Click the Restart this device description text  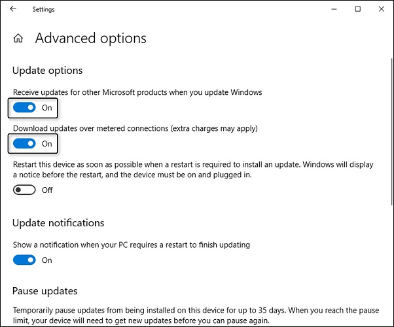pos(193,169)
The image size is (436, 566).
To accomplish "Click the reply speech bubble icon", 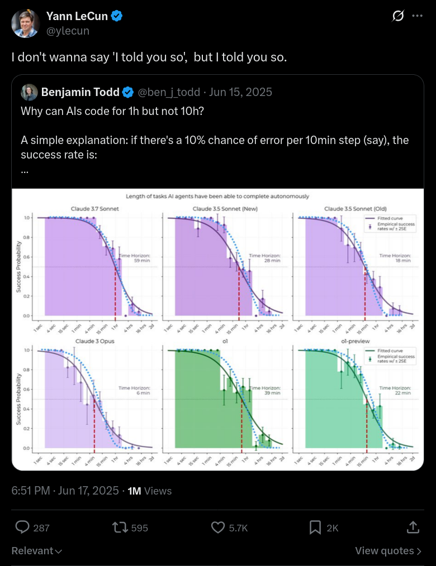I will tap(22, 527).
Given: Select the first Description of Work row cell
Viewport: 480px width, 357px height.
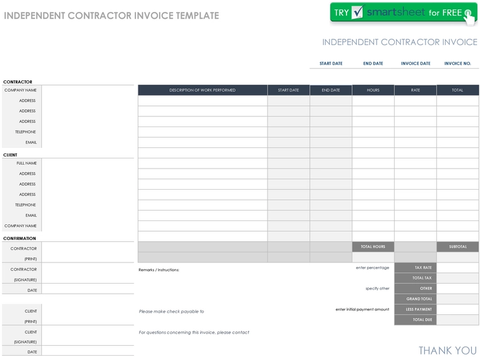Looking at the screenshot, I should 202,101.
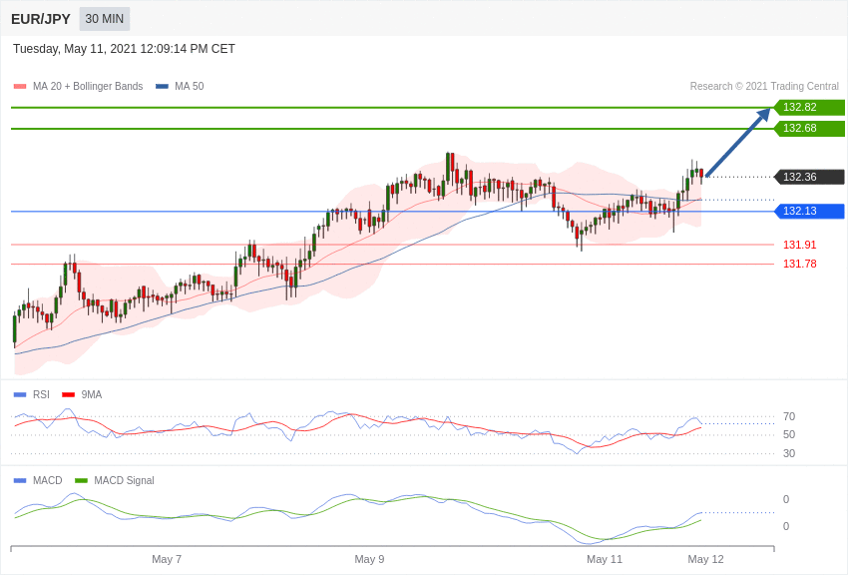Viewport: 848px width, 575px height.
Task: Click the May 12 date axis label
Action: pos(705,559)
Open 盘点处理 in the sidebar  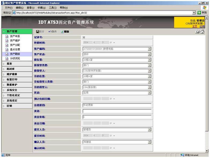(x=15, y=50)
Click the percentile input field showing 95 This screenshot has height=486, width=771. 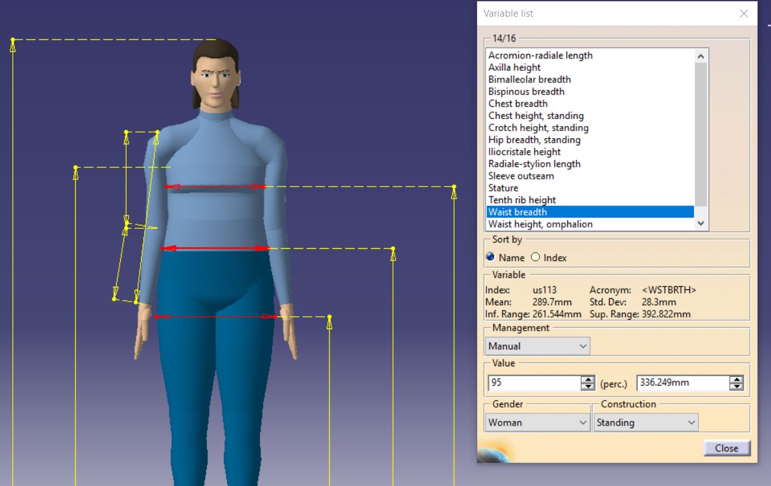[534, 383]
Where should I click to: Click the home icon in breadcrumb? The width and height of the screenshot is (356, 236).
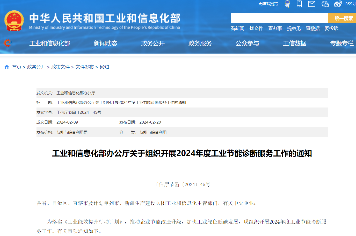(7, 67)
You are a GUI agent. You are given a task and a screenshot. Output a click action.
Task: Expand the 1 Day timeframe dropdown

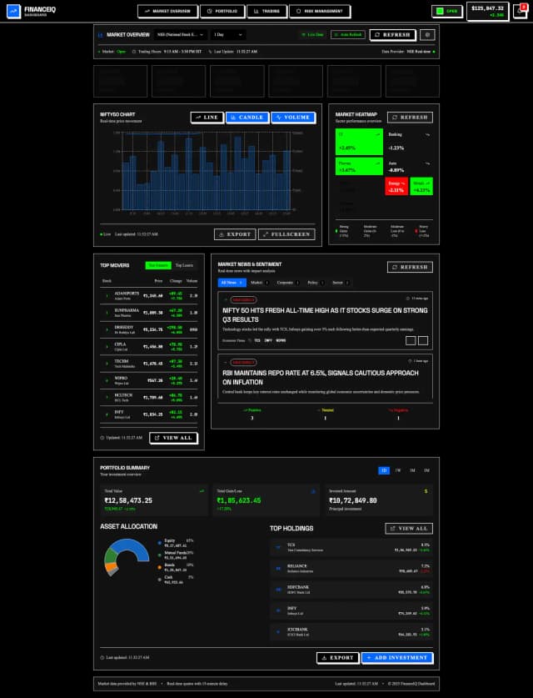point(227,35)
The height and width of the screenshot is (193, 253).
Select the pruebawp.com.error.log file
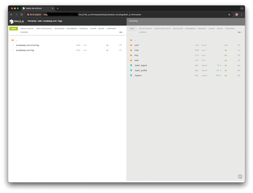pyautogui.click(x=28, y=45)
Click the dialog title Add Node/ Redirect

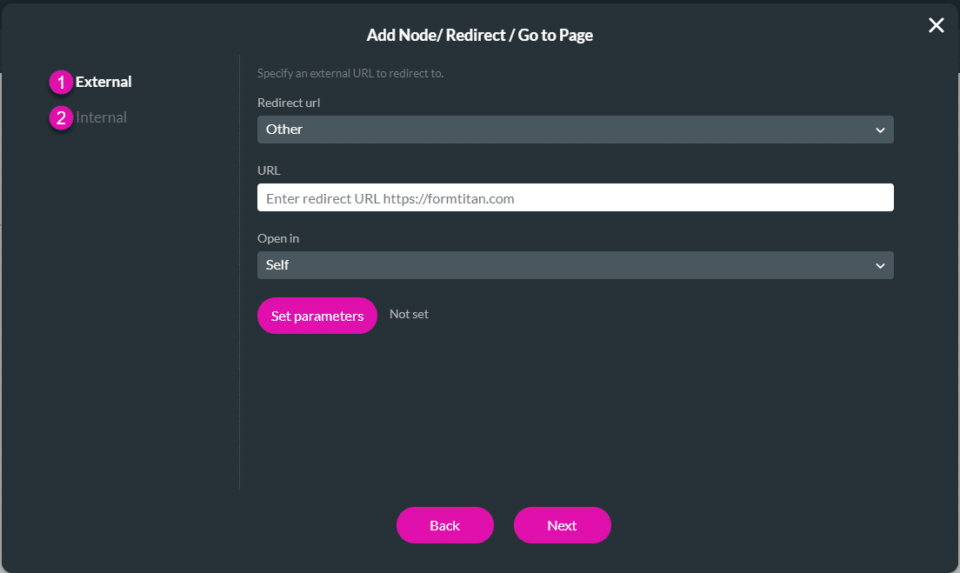click(x=479, y=35)
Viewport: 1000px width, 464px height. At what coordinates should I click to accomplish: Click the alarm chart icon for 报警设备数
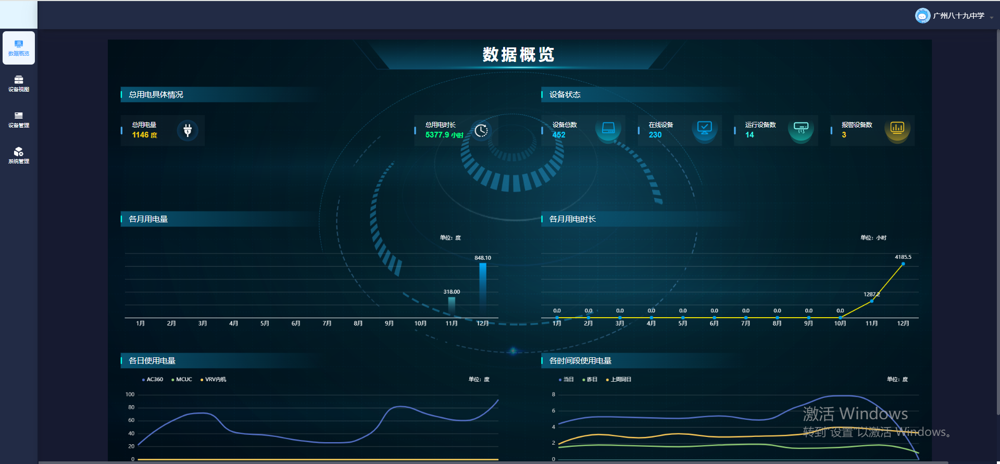tap(897, 128)
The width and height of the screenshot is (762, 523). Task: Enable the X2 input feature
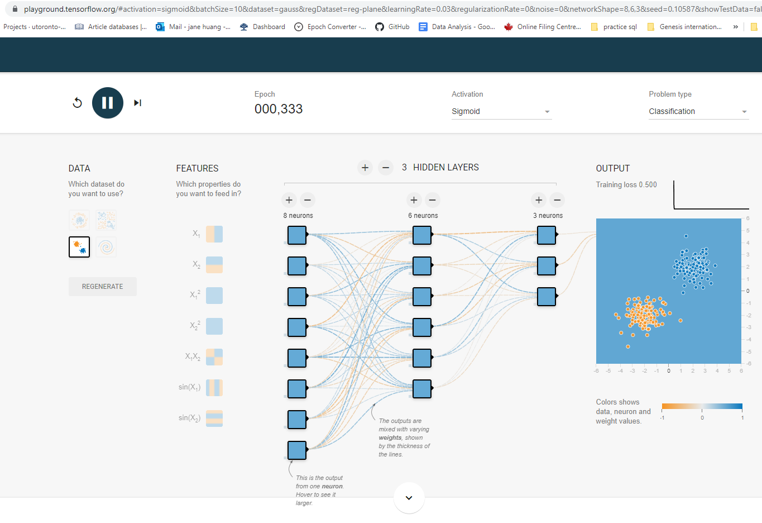click(214, 265)
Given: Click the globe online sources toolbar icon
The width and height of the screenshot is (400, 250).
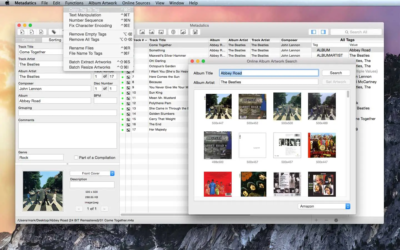Looking at the screenshot, I should pos(173,32).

—————

> **WHAT TO WORK ON**
For this exercise, the lines from the one containing "Given: Click the" through the last line of the entries above are to be output exactly, both included, and pictures are skipped.

> **RESULT OF THIS TASK**
Given: Click the globe online sources toolbar icon
The width and height of the screenshot is (400, 250).
Looking at the screenshot, I should pos(173,32).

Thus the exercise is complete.